Module IV concentrates on two research topics: 1) Diverse Neighbourhoods: Studying diverse inner city neighbourhoods during their social, economic, cultural and spatial transformation in order to develop policy recommendations and design guidelines. The research focused on case studies in Singapore, Bangkok, Shenzhen and Shanghai. 2) Airport Regions: Investigating the reciprocal urbanization impact of airports and their cities and urban regions. The FCL studies concentrated on Singapore’s Changi Airport and Hong Kong’s Airport.

As in the West, diverse neighbourhoods in Asia are of vital significance for a city’s social, economic and cultural life, serving as incubators for innovative thinking, entrepreneurial action, and cultural production, as well as hubs between the global and local levels.

In a typical scale-chain, hardware comes from global firms, applications from start-ups, cutter templates from local designers and clothes from migrant sewing workshops. Smaller agents in this chain prefer to be located in neighbourhoods with a large interaction potential.

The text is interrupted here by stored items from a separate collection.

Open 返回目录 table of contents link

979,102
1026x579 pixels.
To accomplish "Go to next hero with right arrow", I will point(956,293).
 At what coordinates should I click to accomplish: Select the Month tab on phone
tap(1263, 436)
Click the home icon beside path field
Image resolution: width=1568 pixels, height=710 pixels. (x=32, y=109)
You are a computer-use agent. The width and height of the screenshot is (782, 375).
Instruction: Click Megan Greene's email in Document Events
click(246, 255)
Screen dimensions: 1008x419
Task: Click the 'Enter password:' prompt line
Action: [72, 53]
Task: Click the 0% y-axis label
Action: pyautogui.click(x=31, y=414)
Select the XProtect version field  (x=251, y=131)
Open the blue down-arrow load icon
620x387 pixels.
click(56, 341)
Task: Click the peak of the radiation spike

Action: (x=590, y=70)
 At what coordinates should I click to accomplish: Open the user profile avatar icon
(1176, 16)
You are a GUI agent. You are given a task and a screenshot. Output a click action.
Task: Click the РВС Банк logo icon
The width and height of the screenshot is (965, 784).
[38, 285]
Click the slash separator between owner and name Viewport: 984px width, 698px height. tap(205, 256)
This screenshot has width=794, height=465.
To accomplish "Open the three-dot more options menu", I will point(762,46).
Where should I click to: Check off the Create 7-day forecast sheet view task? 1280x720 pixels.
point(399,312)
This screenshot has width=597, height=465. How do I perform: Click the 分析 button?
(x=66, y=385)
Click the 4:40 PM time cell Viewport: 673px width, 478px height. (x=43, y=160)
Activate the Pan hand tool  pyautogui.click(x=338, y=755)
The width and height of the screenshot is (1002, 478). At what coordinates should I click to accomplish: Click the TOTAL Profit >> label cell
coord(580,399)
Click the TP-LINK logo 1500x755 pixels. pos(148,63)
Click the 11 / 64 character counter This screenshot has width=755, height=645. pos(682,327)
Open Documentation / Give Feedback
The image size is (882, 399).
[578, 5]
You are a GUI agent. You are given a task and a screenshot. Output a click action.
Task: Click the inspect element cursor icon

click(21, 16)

The research neighbourhoods in Shanghai, Shenzhen, Bangkok and Singapore share many common characteristics. However, their specific properties are completely different. The importance of airports as hubs for their cities is evident. There is, however, not much research on the urbanization impact in their region. In Europe, we investigated airports close to the city that form urban nodes with extensive urban amenities, becoming destinations in themselves.

In Asia, where we researched the role of Changi in the SiJoRi region and Hong Kong in the Pearl River Delta, we found a radically different situation. Asian cities are larger and farther apart than European cities. Land transport serves local networks and offers no alternatives for air transport. What the train used to be for Europe, the airplane became for Asia, propelling aviation networks and airport development.

Other than European airports, which are like spiders in a public transport web, Asian airports at first glance appear to be ‹dead ends›, located at the end of an island, like the Changi and Hong Kong airports.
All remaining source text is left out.